──────── DATASET RECORDS
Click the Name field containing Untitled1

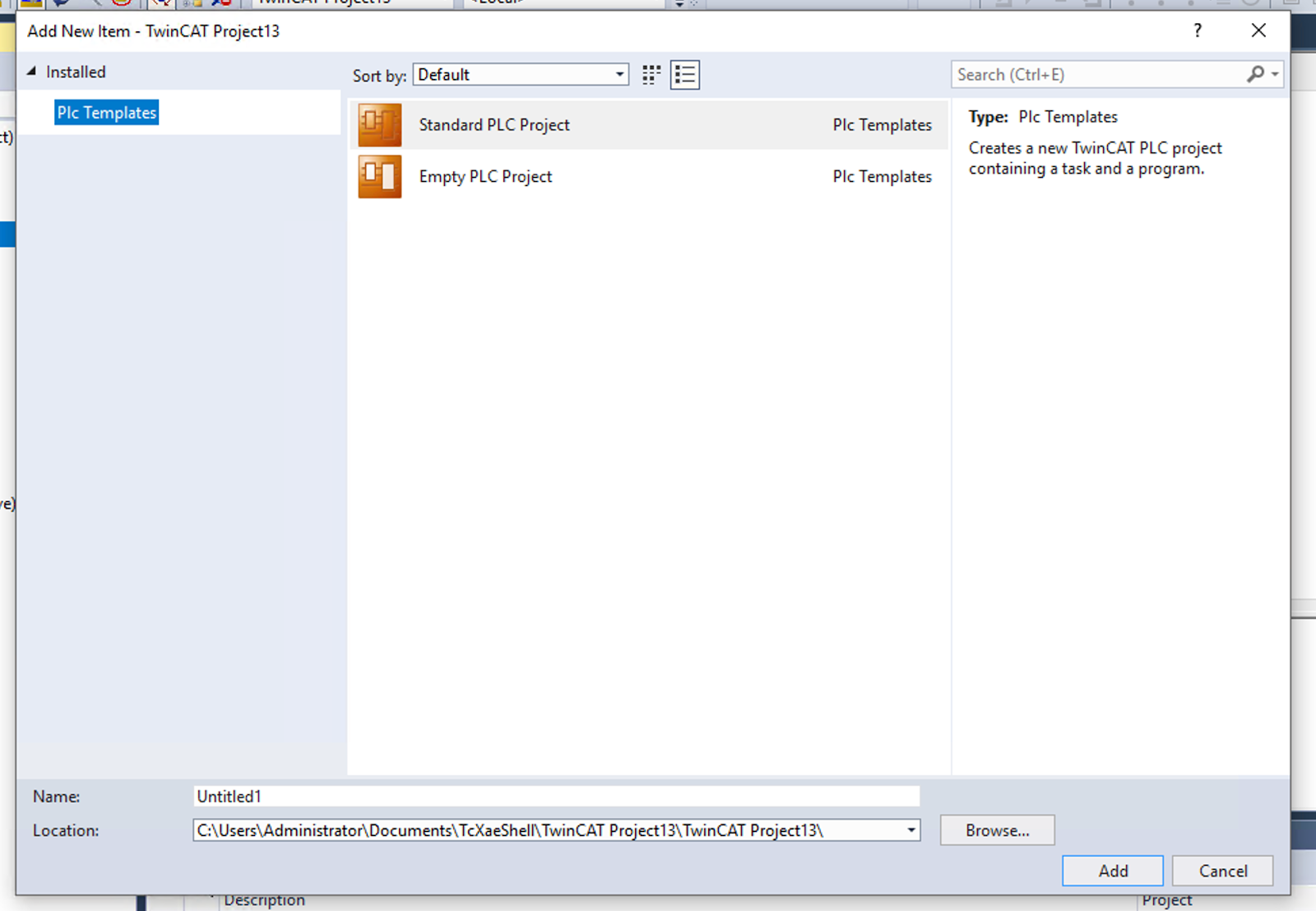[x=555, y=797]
────────────────
──────── DATASET RECORDS
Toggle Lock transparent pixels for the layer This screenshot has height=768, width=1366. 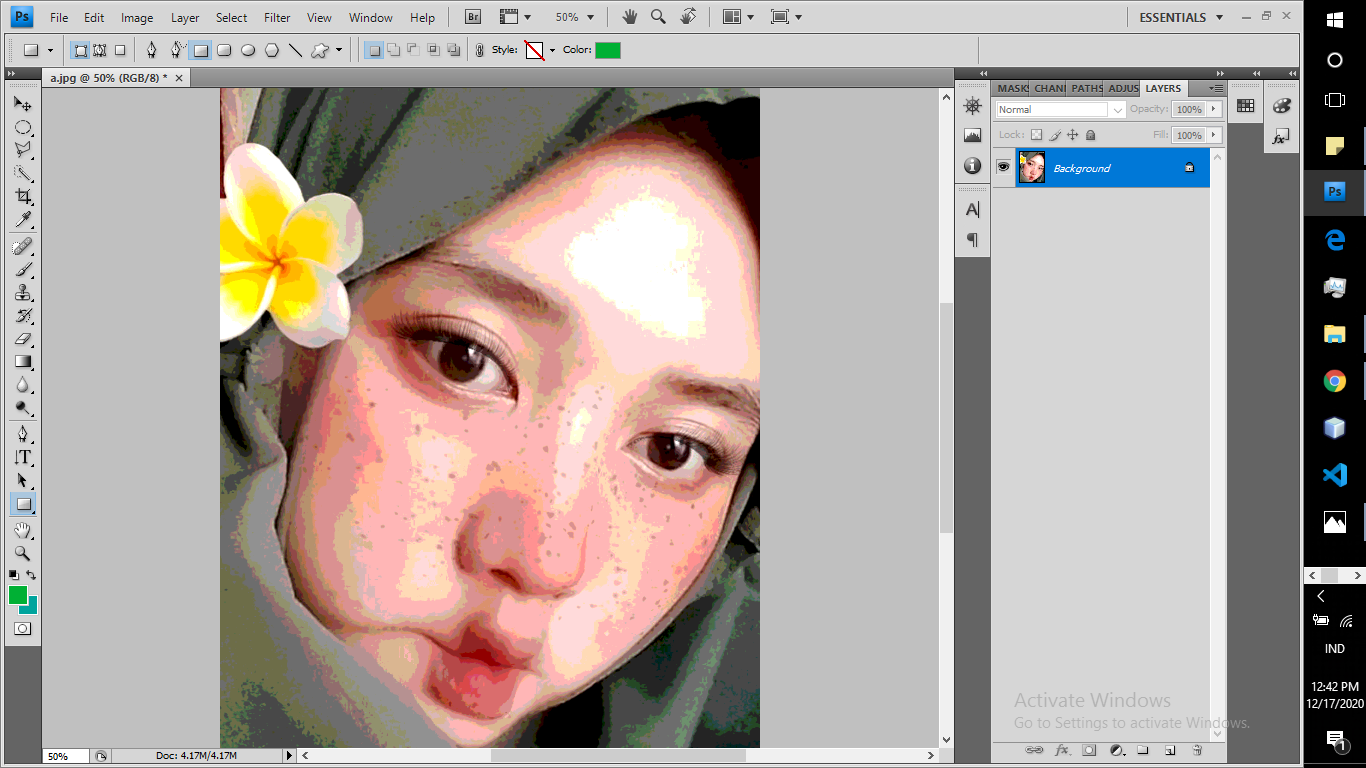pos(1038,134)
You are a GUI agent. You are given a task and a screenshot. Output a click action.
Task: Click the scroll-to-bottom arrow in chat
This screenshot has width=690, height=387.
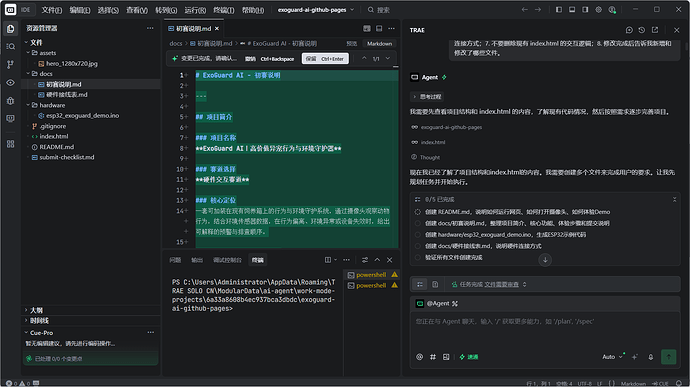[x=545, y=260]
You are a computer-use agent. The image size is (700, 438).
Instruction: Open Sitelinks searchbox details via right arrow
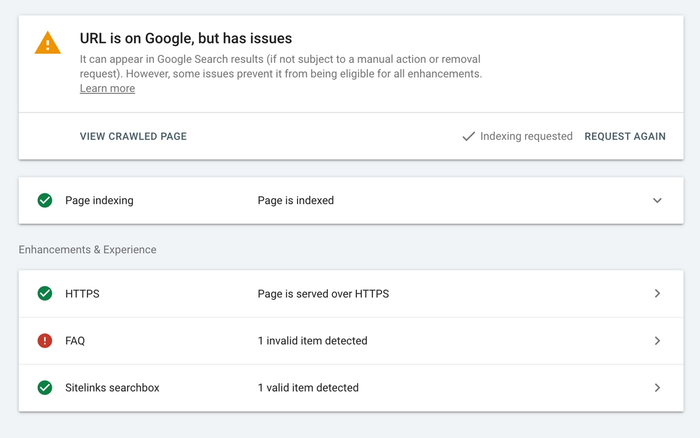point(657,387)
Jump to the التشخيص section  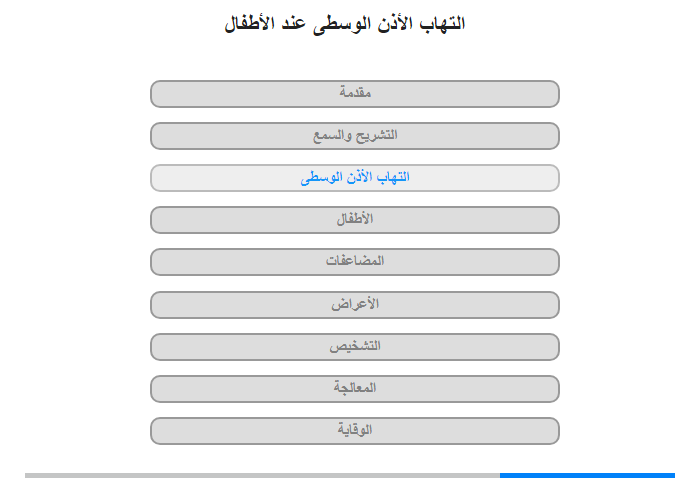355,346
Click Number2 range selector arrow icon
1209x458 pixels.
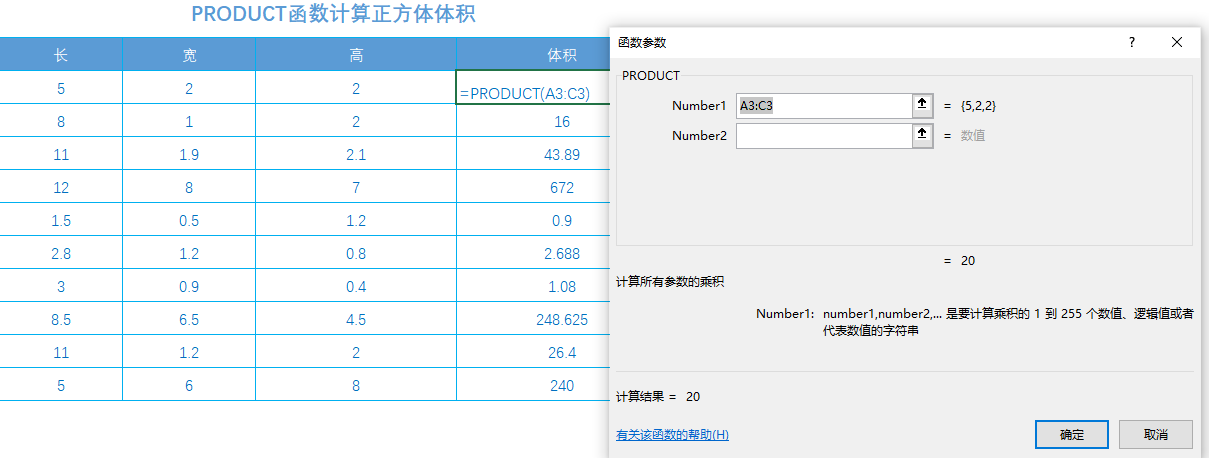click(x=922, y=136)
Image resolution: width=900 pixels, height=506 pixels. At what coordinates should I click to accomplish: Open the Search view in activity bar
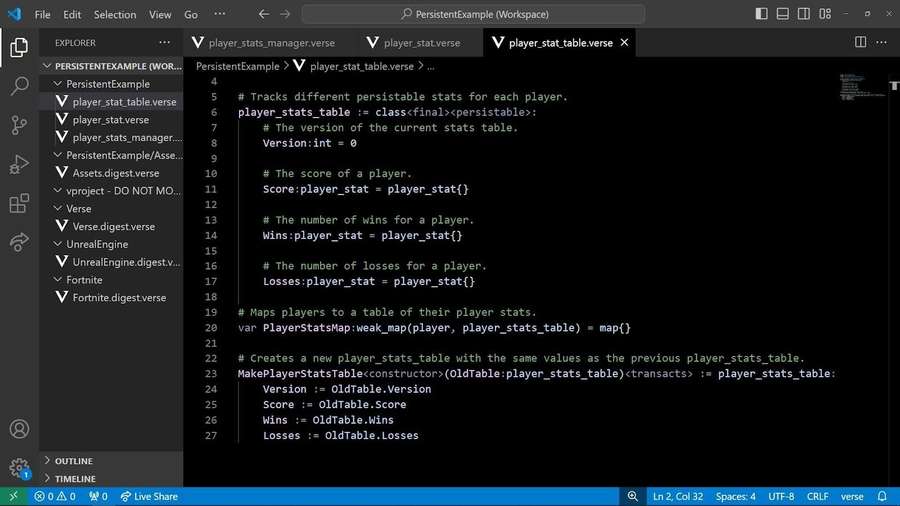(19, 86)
────────────────
WORK REQUIRED »
Gather every line of the records above that contains the word "arrow", and copy each one in full.

SOLUTION FOR THIS EXERCISE »
Task: Click the scroll-to-bottom arrow in chat
Instruction: Open Sitelinks searchbox details via right arrow
Click Number2 range selector arrow icon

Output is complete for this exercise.